米赫根毛霉脂肪酶RML是具有广泛应用价值的重要微生物脂肪酶。本研究对双氧水调控米曲霉RML转化子ONL1表达脂肪酶进行了研究。荧光定量PCR和SDS-PAGE表明，在转化子培养过程中，维持培养体系中10 mmol/L双氧水2 h，使转化子ONL1的脂肪酶活力提高5倍。在双氧水处理过程中，RML的翻译未受影响，其表达水平的提高源于双氧水对其转录水平的调控。因此，双氧水调控melO启动子控制的外源基因的表达体现在转录水平。由于双氧水易挥发，导致其效果低于延长培养时间。为了在较短培养时间内获得高酶活，应在培养液中持续添加双氧水（10 mmol/L）。基于米曲霉转化子脂肪酶活力的分析和qPCR检测，确定以下策略可用于提高米曲霉中RML的表达水平：脂肪酶RML基因的密码子优化、信号肽序列优化、连续分批培养。

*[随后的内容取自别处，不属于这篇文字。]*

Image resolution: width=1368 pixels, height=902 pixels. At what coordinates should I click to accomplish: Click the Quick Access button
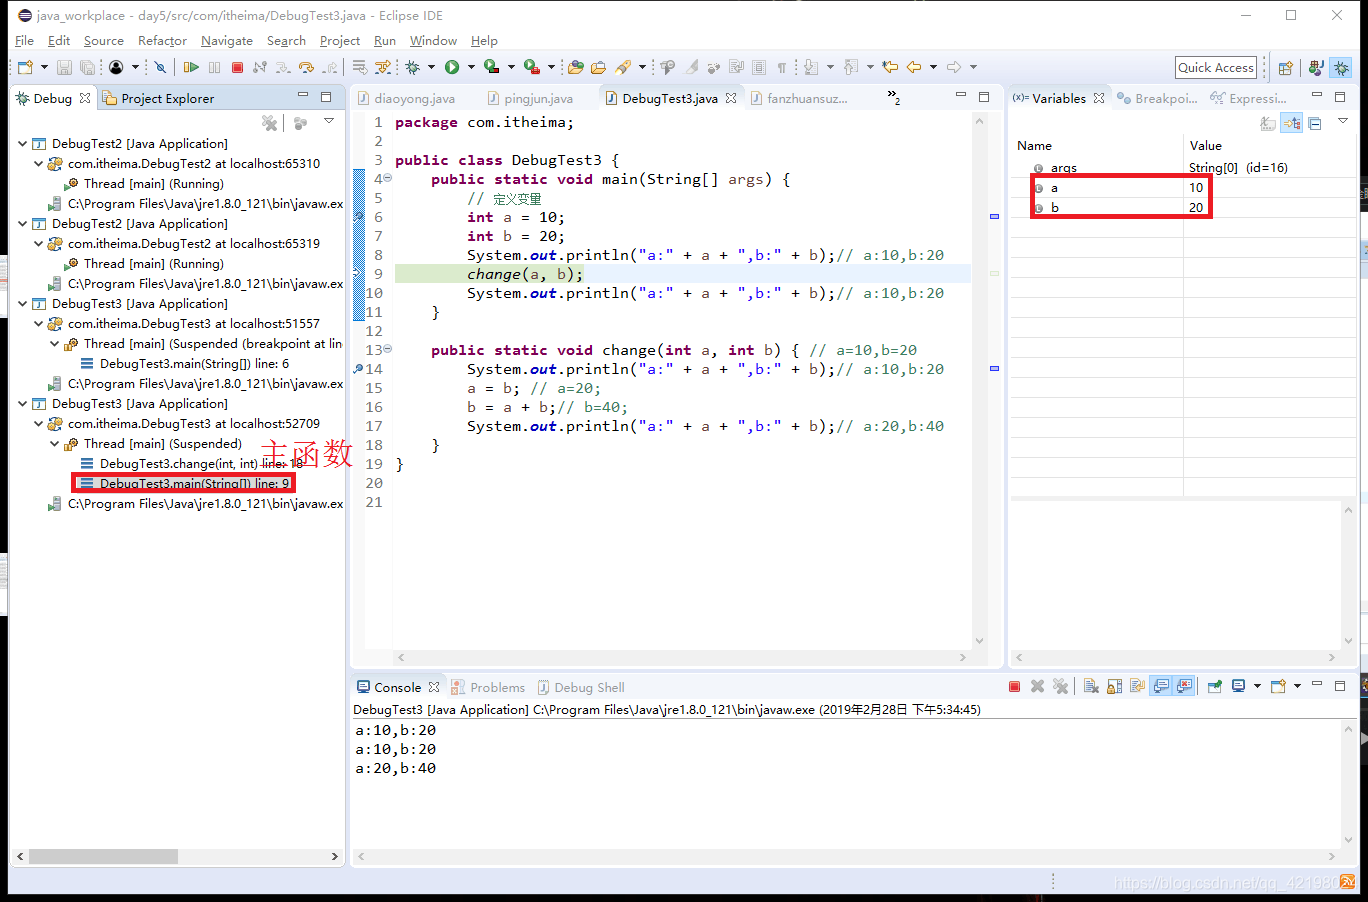point(1215,67)
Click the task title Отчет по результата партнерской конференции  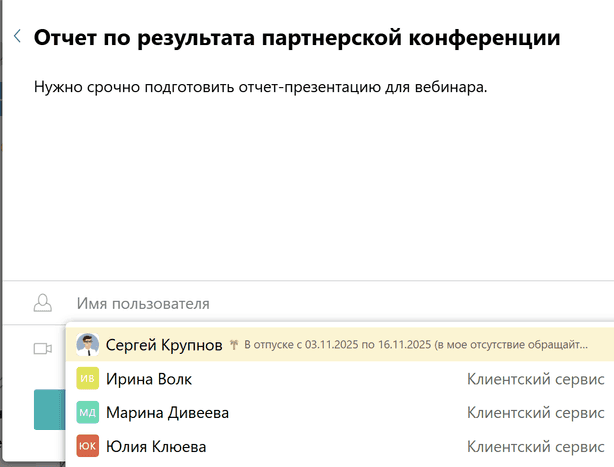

Rhizomucor miehei lipase (RML) is an important microbial lipase with a wide range of industrial applications. The effect of hydrogen peroxide (H2O2) on RML expression in A. oryzae transformant ONL1 was explored in this study. The results of quantitative fluorescence polymerase chain reaction (QF-PCR) and sodium dodecyl sulfate polyacrylamide gel electrophoresis (SDS-PAGE) indicated that the RML activity of the cultivated A. oryzae ONL1 transformants was increased by five-fold after treatment with 10 mM H2O2 for two hours. The H2O2 treatment did not appear to affect the translation of RML mRNA, with the elevated expression of RML being attributed to the H2O2 regulation of RML transcription. Therefore, hydrogen peroxide might regulate melO promoter-controlled heterologous gene expression at the transcriptional level. Because of the highly volatile nature of H2O2, a prolonged cultivation time led to a lower effect on RML activity. High RML activity within a short cultivation time could be achieved by the continuous addition of H2O2 in the to maintain the concentration of 10 mM in culture medium. The results of the RML activity assay and QF-PCR analysis highlighted the following strategies for the regulation of melO promoter-controlled RML expression in A. oryzae: codon optimization of RML gene sequence, signal peptide optimization, and repeated batch culture.